Forty years ago, the region was a pioneer in rejecting highways as the best way to revitalize stagnating cities. Governor Francis W. Sargent disavowed his prohighway past and rejected the Southwest Expressway and the Inner Belt. The Southwest Expressway would have barreled an interstate straight through Jamaica Plain and Roxbury to downtown Boston; the Inner Belt would have cut through Roxbury, the Fens, Brookline, Cambridge, and Somerville with an eight-lane highway.
Sargent also canceled plans for other urban highways and called for massive investment in transit and commuter rail instead.
“It was the gutsiest decision a governor ever made,” said former governor Michael Dukakis, a Democrat who led the pro-city movement as a Brookline legislator and a candidate for statewide office in the late 1960s and early ’70s. The success, if not fully realized, kept Boston from succumbing to sprawl, preserving and promoting the human scale, character, and transit-oriented design now prized by many residents, developers, and tourists.
Now, the expiration of the car-centric infrastructure that preceded Sargent’s shift — the McCarthy, the Casey, the Bowker, and Rutherford Avenue — provides an opportunity to continue the work, Dukakis said.
“Overpasses — get rid of them,” he said.
But canceling plans for new highways is easier than undoing built ones, even if they were often constructed to handle sky-high traffic predictions that either never materialized or that shifted to the Big Dig or MBTA lines that did not exist at the time.
Removing the overpasses requires a leap of faith on the part of the public, to accept that there can be more than one way to manage traffic, said Pete Stidman, executive director of the Boston Cyclists Union , an advocacy group. “After the Casey’s done” — the state has money and a four-year timeline for it — “people will witness how Forest Hills changes and momentum will build for taking down the others,” he said.
Overpass removal would be a bolder gesture than adding bike lanes on streets, incorporating more space for walkers and bicyclists on the rebuilt Charles River bridges, or even making room for bike racks or miniparks by removing some parking spaces.

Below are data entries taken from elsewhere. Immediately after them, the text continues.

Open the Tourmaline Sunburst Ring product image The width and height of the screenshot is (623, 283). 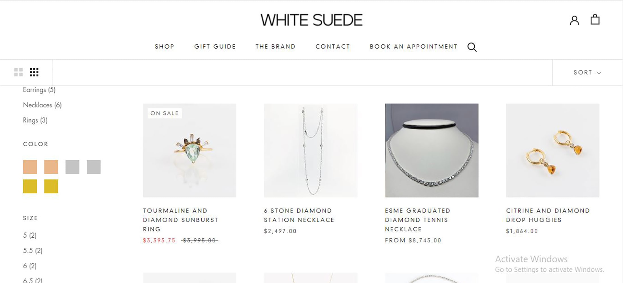(x=189, y=150)
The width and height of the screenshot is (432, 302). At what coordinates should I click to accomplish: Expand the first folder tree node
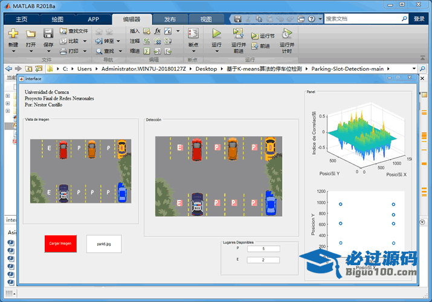[7, 95]
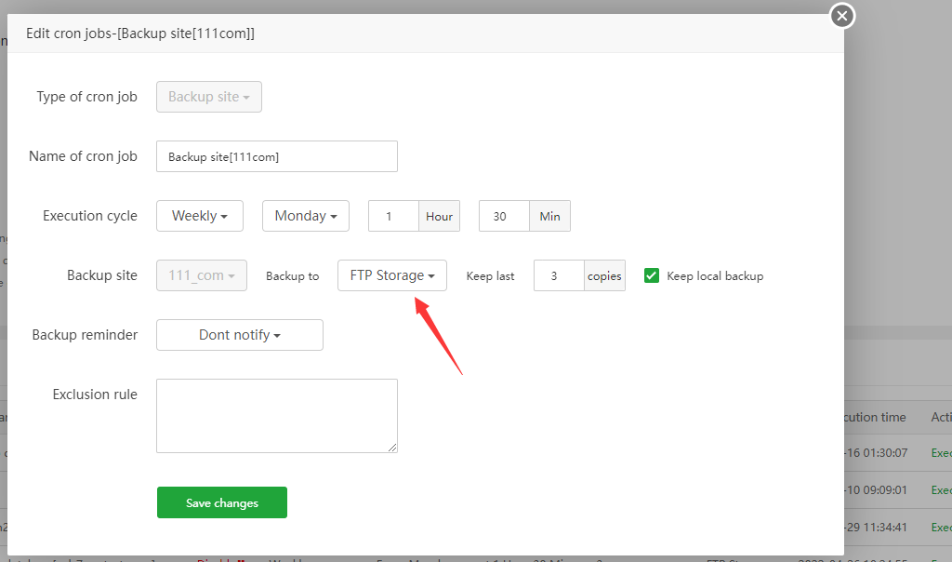
Task: Open the Weekly execution cycle dropdown
Action: pyautogui.click(x=200, y=216)
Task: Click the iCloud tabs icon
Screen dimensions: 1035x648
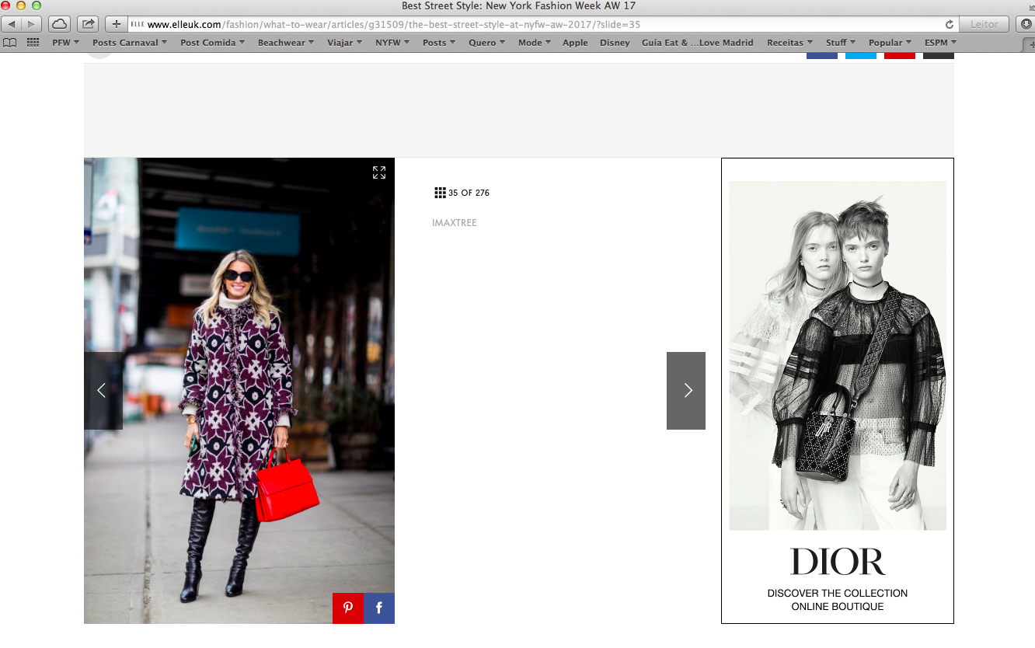Action: tap(59, 24)
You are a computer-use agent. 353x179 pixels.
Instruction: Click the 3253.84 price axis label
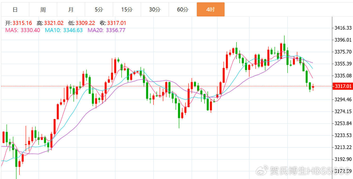[x=343, y=123]
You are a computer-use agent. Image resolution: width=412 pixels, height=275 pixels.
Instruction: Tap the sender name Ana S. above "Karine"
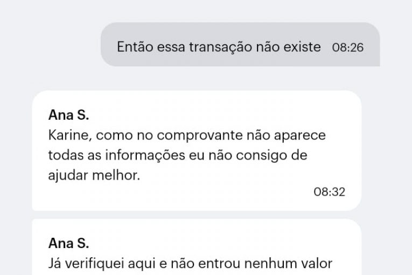(x=68, y=115)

But advocates see all of these moves as a modest rebalancing, with considerable public space still devoted to driving and parking cars. Others see an onslaught against the automobile.

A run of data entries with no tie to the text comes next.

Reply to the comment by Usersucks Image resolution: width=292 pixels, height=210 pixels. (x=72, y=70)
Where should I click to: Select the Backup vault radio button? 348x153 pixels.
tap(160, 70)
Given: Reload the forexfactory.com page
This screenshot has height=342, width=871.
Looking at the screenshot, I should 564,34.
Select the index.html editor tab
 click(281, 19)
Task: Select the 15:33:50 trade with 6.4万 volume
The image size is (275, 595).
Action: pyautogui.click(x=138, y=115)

US Representative Michael E. Capuano , whose district includes the McCarthy, Casey, Bowker, and Rutherford, thinks the Department of Transportation is getting carried away.
“It’s amazing to me that aesthetics or one transportation mode seems to have captured the Commonwealth’s pocketbook,” the Somerville Democrat said. “I’m a biker, and I’m very supportive of making the city more biker friendly, but I’m also a driver, and 90 percent of my constituents still are, and I have bought in a long time ago to the concept of sharing the road, not taking the road away.”
Capuano said the state must do a better job of regional coordination, especially given the financial constraints. Removing the McCarthy could be a mistake, he said, without the long-awaited Green Line extension through Somerville or further widening of Interstate 93.
“If you think people are going to stop driving tomorrow just because you make it more difficult, I guess they haven’t seen the stories of LA, Washington, D.C., and other cities,” Capuano said.
But John O. Norquist, president of the international Congress for the New Urbanism , which promotes a return to the urban design of the prehighway era, said such projects have overwhelmingly succeeded in places as varied as Seoul and Milwaukee, New York City, and Portland, Ore.
“In America there’s [often] this outdated, outmoded attitude that cities are obstacles that you have to blast giant traffic machines through, and even in a sophisticated place like Massachusetts, your MassDOT, they still often don’t get it,” said Norquist, a former Milwaukee mayor. “If they eliminate grade separation” — meaning underpasses, overpasses, and roads that resist bikes and pedestrians — “everybody will be happy with it after they’re done, and any predictions of traffic armageddon will not be [realized].”